Le prix de l'essence est en hausse depuis quelques jours. L'intensification de la guerre entre les États-Unis et l'Iran explique en grande partie cette hausse.
À Sherbrooke, le litre d'essence d'ordinaire se vend 1,85 $ et plus.
La menace d'un blocus maritime de l'Arabie saoudite, premier exportateur de pétrole brut au monde, par les rebelles houthis du Yémen contribue également au phénomène.
Face à cette situation, le spécialiste en énergie, Yvan Cliche, explique que la montée des prix risque de se poursuivre avant d'atteindre un plateau…
Il souligne que la baisse des prix est plus lente que leur hausse, et qu’aucune diminution significative n’est attendue avant l’automne.
«L'équation est très simple: si les bateaux circulent normalement, les prix fléchissent.
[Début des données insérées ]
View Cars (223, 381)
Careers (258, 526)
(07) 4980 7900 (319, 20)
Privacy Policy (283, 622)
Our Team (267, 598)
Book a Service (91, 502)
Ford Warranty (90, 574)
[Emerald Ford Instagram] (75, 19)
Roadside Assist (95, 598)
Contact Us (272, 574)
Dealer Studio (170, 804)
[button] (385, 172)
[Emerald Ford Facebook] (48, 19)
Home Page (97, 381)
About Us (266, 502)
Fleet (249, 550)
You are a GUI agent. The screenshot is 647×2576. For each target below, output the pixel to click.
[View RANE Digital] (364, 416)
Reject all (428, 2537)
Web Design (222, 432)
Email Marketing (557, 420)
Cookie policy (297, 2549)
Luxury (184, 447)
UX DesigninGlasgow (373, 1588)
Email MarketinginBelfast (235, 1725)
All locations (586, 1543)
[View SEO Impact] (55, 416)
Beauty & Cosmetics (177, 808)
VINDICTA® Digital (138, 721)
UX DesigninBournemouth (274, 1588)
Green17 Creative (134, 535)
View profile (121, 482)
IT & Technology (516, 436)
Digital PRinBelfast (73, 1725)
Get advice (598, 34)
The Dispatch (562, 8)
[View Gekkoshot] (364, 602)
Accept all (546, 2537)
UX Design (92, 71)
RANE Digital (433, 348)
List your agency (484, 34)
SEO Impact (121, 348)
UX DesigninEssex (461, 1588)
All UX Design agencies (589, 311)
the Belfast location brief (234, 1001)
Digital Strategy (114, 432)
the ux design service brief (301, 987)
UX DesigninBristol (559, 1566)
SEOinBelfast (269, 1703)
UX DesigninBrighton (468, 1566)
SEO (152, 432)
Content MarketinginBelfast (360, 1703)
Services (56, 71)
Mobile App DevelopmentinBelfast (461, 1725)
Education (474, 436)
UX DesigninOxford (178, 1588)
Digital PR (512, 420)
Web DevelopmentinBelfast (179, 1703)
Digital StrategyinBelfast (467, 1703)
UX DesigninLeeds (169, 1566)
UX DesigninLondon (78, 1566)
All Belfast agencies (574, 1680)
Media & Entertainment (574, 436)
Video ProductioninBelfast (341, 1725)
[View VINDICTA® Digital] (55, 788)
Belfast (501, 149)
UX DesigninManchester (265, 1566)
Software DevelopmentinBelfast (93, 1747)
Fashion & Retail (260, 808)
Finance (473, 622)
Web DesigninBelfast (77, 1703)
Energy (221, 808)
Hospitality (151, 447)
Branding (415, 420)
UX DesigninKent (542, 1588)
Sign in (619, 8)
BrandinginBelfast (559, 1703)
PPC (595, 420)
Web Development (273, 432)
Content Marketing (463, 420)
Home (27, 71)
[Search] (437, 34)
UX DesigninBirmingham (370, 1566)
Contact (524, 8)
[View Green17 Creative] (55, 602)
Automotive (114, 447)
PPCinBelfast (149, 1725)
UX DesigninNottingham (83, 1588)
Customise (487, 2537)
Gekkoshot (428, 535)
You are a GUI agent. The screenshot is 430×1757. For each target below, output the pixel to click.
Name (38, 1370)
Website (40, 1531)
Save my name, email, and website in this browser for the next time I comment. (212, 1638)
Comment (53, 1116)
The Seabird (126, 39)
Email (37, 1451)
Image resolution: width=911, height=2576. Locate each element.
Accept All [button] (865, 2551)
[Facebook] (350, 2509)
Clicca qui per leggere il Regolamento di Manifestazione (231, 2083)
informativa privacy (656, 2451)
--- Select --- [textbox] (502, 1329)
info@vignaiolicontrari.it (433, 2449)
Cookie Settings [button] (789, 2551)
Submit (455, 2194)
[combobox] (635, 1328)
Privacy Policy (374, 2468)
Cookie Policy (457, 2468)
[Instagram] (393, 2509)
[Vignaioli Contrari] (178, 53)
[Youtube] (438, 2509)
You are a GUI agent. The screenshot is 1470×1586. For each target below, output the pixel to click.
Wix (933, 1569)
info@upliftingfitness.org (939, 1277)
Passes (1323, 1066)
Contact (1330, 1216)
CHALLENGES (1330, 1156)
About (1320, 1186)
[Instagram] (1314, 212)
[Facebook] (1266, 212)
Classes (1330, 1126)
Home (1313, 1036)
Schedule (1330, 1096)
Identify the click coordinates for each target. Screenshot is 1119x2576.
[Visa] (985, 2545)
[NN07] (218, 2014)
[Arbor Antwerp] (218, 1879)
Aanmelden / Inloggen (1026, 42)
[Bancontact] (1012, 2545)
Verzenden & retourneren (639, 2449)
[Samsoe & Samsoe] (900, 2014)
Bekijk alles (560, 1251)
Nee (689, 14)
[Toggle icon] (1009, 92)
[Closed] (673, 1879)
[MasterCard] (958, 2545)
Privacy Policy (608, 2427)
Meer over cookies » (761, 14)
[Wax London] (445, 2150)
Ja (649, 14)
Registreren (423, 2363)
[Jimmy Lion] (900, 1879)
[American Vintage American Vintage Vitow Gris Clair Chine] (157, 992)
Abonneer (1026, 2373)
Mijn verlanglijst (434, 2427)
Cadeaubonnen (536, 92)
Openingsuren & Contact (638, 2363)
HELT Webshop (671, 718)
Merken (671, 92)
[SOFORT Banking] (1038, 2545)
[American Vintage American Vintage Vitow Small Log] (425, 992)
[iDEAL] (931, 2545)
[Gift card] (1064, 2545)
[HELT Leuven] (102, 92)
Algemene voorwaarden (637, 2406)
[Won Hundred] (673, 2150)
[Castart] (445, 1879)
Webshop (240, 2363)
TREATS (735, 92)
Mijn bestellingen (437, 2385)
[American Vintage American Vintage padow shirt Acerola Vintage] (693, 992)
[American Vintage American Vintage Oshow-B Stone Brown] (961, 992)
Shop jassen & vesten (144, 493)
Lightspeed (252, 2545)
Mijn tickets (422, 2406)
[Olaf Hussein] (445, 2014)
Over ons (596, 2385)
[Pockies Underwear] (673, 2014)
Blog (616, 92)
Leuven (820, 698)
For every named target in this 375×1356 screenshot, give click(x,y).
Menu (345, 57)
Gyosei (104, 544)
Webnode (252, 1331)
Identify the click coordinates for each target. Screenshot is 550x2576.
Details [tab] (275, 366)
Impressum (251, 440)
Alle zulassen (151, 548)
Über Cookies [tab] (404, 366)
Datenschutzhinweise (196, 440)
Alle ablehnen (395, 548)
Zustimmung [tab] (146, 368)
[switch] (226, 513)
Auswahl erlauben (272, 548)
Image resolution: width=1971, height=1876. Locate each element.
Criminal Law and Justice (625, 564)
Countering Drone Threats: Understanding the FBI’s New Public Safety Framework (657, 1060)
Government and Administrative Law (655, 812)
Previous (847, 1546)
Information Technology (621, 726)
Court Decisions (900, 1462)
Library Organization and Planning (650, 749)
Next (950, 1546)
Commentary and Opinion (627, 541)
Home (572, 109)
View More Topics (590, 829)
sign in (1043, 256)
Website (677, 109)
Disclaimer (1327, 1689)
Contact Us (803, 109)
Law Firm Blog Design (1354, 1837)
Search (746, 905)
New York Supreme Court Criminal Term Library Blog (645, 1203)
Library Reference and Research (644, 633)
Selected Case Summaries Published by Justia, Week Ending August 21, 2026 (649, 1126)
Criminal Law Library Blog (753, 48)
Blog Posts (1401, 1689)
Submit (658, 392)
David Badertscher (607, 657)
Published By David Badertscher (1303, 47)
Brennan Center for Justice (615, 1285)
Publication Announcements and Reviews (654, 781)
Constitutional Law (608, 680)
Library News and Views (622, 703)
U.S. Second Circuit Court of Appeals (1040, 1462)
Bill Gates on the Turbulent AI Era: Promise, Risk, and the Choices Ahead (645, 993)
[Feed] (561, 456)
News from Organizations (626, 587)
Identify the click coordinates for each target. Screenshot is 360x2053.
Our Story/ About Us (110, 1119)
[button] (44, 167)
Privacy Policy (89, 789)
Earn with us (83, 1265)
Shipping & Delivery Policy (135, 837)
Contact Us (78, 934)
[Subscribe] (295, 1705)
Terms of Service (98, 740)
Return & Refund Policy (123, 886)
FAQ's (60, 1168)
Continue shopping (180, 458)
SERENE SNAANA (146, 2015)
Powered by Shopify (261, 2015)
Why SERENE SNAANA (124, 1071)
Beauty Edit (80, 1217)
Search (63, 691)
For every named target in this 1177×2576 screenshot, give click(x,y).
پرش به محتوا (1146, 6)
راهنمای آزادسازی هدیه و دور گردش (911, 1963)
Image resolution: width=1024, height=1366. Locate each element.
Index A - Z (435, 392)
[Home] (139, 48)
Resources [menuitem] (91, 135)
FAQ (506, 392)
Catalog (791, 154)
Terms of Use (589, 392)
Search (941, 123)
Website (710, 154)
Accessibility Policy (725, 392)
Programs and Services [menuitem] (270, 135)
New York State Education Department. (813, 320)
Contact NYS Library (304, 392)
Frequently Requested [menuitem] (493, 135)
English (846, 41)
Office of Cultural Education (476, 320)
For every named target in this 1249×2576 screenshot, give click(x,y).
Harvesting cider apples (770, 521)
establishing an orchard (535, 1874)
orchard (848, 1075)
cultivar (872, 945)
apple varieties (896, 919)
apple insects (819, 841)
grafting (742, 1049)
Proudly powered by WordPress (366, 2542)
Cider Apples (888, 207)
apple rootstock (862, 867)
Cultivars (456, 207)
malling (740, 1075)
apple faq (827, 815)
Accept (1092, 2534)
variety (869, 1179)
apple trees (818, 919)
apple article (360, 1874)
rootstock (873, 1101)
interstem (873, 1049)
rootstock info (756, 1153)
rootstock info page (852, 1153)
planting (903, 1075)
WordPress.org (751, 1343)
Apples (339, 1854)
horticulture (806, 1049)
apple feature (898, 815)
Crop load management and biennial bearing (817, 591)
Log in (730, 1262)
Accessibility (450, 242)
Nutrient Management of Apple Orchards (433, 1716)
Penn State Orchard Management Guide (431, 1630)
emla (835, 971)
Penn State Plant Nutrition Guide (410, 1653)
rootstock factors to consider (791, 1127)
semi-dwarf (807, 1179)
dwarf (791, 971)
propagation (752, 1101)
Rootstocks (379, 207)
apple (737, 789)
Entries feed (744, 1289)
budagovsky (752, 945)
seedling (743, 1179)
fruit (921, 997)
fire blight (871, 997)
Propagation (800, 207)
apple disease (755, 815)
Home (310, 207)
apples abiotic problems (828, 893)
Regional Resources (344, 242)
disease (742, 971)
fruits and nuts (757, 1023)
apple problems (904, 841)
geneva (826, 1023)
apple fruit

Et c'est ce qu'on avait vu lors de la trêve entre les États-Unis et l'Iran. Les prix avaient même rapidement descendu. Mais maintenant les hostilités ont repris et malheureusement, ça va entraîner une pression à la hausse sur les prix du pétrole, donc des prix du carburant.»
M. Cliche explique aussi que la hausse du prix de l’essence au Québec résulte aussi de facteurs saisonniers, comme les vacances de la construction avec une demande estivale accrue.